╭─ The input
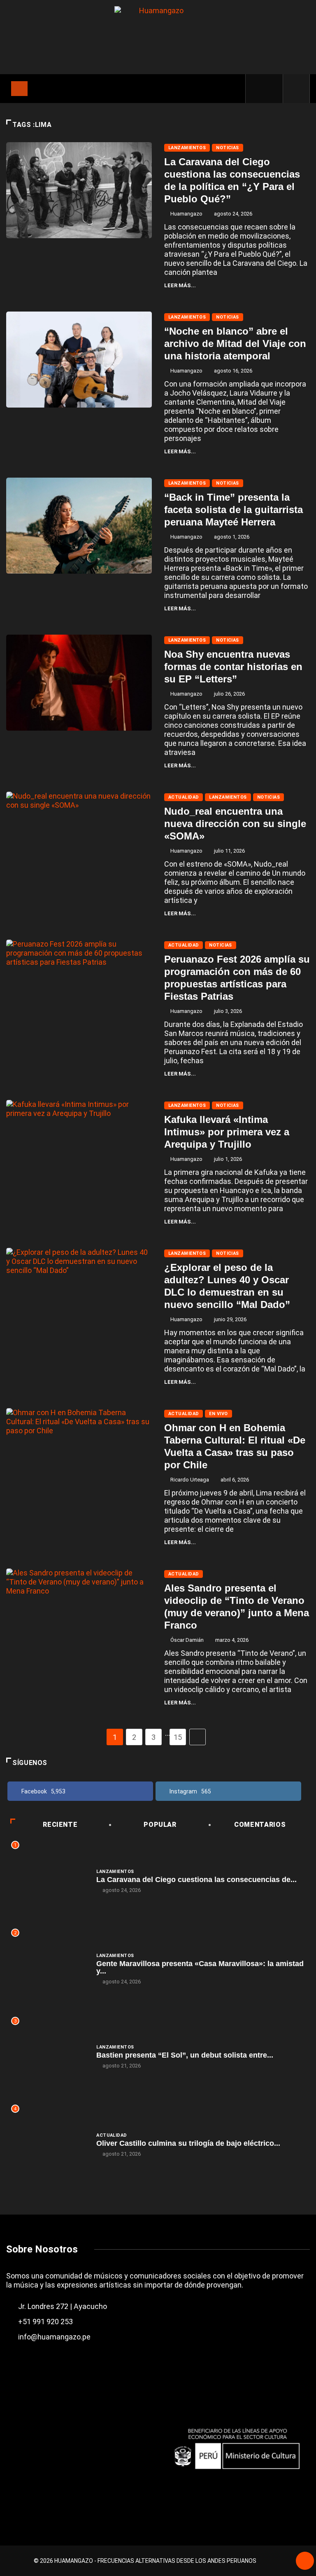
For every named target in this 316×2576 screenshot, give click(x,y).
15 (178, 1737)
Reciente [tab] (60, 1824)
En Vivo (218, 1413)
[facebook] (257, 88)
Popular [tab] (160, 1824)
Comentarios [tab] (260, 1824)
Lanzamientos (187, 147)
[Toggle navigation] (19, 89)
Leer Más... (180, 285)
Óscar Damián (187, 1640)
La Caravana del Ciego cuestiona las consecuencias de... (196, 1879)
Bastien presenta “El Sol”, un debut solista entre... (184, 2055)
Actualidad (183, 797)
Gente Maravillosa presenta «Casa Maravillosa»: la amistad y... (200, 1967)
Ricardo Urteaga (189, 1480)
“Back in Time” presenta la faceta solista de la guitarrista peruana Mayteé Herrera (233, 509)
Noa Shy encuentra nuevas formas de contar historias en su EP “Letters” (233, 666)
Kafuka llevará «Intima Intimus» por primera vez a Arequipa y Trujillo (226, 1132)
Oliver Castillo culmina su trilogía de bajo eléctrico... (188, 2143)
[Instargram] (271, 88)
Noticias (227, 147)
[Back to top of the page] (304, 2561)
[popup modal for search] (296, 88)
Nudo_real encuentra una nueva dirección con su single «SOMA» (235, 823)
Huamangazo (186, 214)
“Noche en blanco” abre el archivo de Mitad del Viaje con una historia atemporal (235, 343)
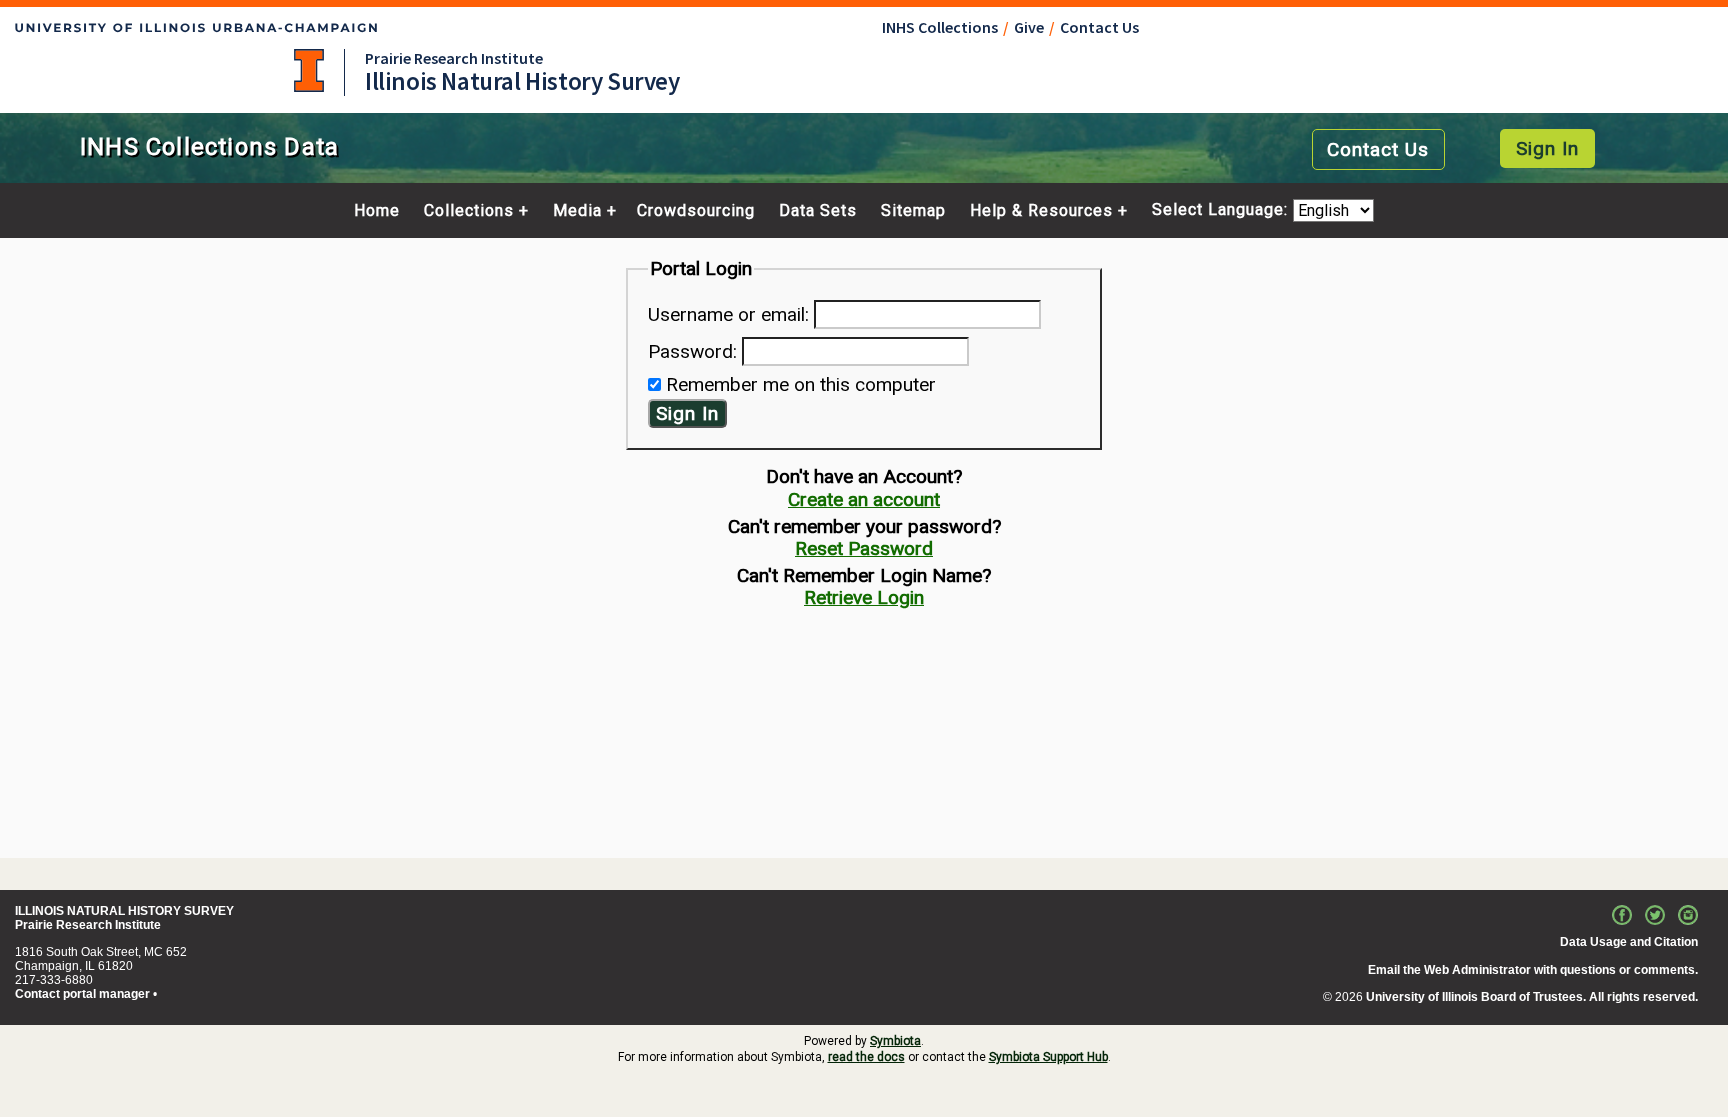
╰─
**Problem description:**
Your answer should consist of each line above in which "Back" appears.

**Answer for this exercise:**
“Back in Time” presenta la faceta solista de la guitarrista peruana Mayteé Herrera (233, 509)
[Back to top of the page] (304, 2561)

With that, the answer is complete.